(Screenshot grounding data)
⁂

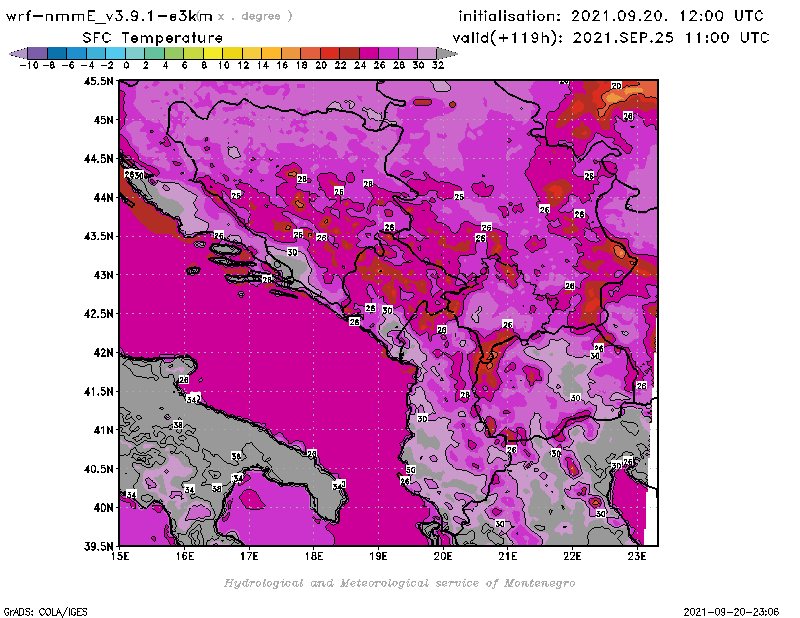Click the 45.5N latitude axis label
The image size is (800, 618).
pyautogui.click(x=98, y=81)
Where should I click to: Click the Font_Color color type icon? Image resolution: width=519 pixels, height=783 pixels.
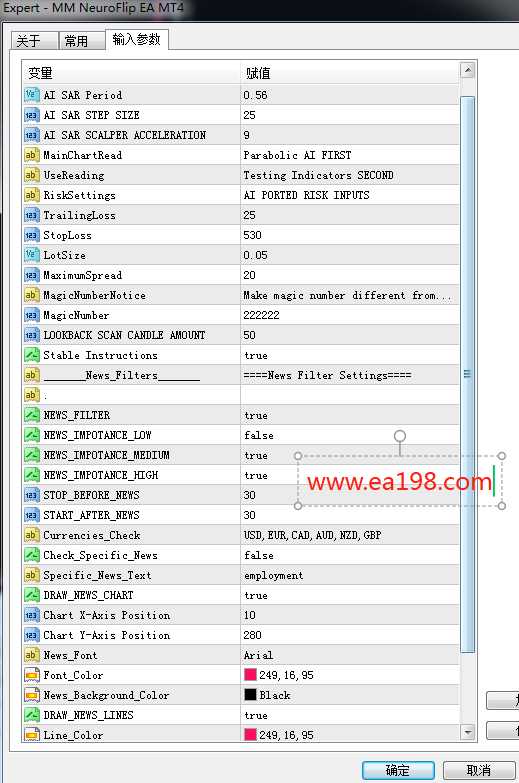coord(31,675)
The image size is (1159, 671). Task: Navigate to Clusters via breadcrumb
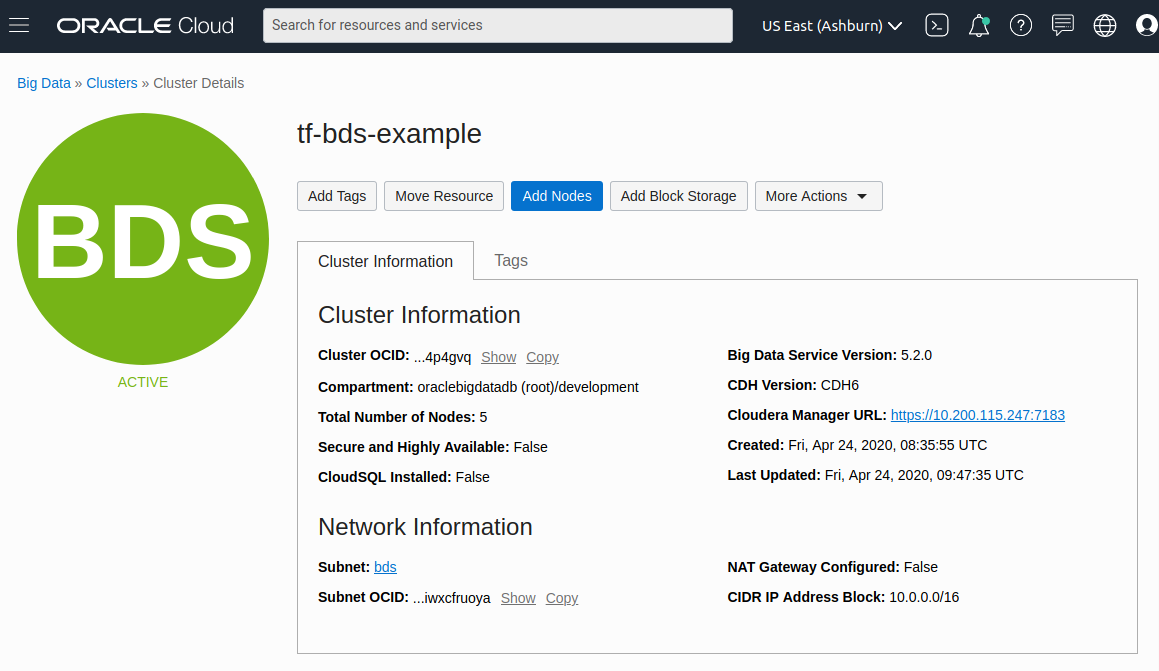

⁂

_The problem_:
Starting at the line with "Where should I", reproduce exactly each line through the end of the entries, including the first and the last, and skip the pictures.

_Written answer_:
Where should I click to: Click the Font_Color color type icon? Image resolution: width=519 pixels, height=783 pixels.
coord(31,675)
The image size is (1159, 671). Task: Navigate to Clusters via breadcrumb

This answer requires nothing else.